▶ _What you need to do_
Search the data below for the string "arrow" and copy all lines where it shows up.

▶ _Information supplied_
---
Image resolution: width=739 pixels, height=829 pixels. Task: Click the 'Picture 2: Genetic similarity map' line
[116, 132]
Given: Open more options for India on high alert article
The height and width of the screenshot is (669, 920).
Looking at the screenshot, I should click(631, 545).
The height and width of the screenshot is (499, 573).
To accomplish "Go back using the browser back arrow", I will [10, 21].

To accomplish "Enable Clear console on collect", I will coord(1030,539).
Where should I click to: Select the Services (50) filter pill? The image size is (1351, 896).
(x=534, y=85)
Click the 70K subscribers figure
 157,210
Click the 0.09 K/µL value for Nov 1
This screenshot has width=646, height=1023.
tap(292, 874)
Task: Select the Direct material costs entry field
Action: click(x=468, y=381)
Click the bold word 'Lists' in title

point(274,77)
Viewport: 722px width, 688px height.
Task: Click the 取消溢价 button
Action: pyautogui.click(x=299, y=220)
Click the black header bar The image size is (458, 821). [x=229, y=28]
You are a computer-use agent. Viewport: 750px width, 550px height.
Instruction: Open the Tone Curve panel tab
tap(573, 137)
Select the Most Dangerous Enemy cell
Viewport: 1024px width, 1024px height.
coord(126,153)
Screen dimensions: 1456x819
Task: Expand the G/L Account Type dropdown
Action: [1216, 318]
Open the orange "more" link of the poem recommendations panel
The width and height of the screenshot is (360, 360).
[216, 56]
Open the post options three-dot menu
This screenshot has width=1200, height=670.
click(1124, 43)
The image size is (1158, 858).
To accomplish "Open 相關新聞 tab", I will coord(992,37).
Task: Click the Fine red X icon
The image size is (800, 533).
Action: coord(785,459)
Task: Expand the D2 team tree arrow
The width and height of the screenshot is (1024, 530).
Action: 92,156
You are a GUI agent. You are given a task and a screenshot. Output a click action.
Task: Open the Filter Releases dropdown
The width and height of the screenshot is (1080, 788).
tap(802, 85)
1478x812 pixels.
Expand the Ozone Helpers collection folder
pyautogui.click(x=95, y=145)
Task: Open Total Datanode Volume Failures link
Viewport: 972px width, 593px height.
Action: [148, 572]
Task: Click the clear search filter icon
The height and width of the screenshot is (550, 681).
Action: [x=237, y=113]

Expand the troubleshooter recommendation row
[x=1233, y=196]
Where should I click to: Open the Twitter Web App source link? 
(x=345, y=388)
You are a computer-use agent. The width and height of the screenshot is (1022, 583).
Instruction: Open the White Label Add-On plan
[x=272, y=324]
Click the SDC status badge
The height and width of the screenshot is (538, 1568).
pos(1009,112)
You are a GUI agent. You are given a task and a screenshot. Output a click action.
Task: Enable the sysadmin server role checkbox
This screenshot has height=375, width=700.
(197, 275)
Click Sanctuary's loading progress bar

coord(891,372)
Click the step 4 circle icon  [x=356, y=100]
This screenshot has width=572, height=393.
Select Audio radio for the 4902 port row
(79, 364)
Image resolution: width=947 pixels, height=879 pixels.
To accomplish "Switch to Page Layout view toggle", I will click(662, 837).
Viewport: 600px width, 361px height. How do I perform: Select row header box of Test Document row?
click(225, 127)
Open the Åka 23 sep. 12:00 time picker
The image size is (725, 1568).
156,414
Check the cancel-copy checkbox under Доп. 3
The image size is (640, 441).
---
▶ _Exercise output_
To accomplish "Go back using the browser back arrow", I will [10, 21].
Task: Expand the D2 team tree arrow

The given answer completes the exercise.